Every Man Jack
Posted: 11 April 2007 04:40 PM   [ Ignore ]
Total Posts:  2
Joined  2007-04-11

Having just used the phrase ‘every man jack of them’, I wondered where on earth that expression sprung from.  Does it even occur in US usage?  I’ve lived here 30 years, and I still find myself wondering whether I am likely to be understood by a native…

Posted: 11 April 2007 06:15 PM   [ Ignore ]   [ # 1 ]
Total Posts:  1544
Joined  2007-03-21

Last time we discussed this

Posted: 11 April 2007 07:25 PM   [ Ignore ]   [ # 2 ]
Total Posts:  3333
Joined  2007-01-31

OTOH, Brewer is not very trustworthy and the OED draws no connection to “every chone”; it does not record the existence of “every-john” and it cites “every man John” a few decades later than “every man Jack”.
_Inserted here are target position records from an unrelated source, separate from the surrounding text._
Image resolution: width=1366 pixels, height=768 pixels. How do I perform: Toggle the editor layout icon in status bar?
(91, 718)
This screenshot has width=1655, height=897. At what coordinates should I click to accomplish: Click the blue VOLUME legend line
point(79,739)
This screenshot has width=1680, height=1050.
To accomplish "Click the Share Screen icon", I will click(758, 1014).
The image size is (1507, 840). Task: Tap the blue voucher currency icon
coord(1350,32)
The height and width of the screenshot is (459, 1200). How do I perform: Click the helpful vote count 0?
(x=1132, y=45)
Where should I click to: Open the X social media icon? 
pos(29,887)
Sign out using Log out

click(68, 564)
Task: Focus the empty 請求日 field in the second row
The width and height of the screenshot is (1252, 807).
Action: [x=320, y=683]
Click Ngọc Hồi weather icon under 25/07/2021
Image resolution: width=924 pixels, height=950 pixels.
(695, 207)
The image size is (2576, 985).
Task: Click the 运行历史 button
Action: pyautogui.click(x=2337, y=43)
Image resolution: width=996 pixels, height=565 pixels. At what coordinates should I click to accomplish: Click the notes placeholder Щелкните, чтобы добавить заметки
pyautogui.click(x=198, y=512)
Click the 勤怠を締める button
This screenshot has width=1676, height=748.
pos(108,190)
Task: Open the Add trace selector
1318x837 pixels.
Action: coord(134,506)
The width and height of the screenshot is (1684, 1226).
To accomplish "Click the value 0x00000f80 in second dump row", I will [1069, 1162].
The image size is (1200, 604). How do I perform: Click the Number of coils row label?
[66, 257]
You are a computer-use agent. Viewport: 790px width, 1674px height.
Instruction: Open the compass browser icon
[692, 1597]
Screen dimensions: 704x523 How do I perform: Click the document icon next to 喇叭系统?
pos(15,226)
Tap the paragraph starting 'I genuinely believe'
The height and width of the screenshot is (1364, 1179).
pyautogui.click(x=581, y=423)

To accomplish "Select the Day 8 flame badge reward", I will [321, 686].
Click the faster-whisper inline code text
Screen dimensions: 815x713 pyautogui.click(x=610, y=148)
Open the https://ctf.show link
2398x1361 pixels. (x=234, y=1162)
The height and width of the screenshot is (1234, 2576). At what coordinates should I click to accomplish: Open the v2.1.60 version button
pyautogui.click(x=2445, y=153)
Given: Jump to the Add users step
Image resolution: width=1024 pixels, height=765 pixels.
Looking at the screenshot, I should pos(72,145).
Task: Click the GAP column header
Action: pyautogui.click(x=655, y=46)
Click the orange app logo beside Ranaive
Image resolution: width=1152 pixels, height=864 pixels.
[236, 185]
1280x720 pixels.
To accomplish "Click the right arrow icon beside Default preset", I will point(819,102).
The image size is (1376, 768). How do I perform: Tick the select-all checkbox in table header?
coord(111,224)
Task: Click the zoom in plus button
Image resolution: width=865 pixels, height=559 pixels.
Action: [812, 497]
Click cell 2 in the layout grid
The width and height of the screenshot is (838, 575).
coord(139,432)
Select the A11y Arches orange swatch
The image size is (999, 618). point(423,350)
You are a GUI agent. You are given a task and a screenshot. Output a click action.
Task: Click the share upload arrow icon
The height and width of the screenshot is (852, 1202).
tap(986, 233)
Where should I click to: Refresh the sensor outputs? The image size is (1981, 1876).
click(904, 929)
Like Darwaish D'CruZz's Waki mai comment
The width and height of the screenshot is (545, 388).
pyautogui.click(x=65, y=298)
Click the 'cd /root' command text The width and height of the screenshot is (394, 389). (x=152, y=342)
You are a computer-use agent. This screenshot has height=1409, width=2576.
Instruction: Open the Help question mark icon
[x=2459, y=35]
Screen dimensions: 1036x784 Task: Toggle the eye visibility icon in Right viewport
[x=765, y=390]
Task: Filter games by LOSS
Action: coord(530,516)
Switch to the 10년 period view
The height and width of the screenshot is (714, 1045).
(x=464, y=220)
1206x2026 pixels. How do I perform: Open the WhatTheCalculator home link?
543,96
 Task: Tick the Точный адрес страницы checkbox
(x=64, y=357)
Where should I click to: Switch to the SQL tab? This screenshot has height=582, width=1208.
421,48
The OED compares the phrase to the obsolete use of “jack” as a common noun meaning “a man of the common people; a lad, fellow, chap; esp. a low-bred or ill-mannered fellow, a ‘knave’.”

Not very common in the US; I think of it as a Britishism.

[ Edited: 11 April 2007 07:29 PM by Dr. Techie ]
Posted: 12 April 2007 04:37 AM   [ Ignore ]   [ # 3 ]
Total Posts:  4214
Joined  2007-01-29

First OED cite:

1807 in Catal. Prints: Polit. & Personal Satires (Brit. Mus.) (1935-54) VIII. 601 May I never weigh anchor again—If I don’t upset every Man-Jack of you.

Cf. the comparable use of plain jack:

1548 UDALL Erasm. Par. Luke vi. 65 A common poyncte of pleasure doyng, that euery iacke vseth.

The Brewer explanation sounds to me completely implausible.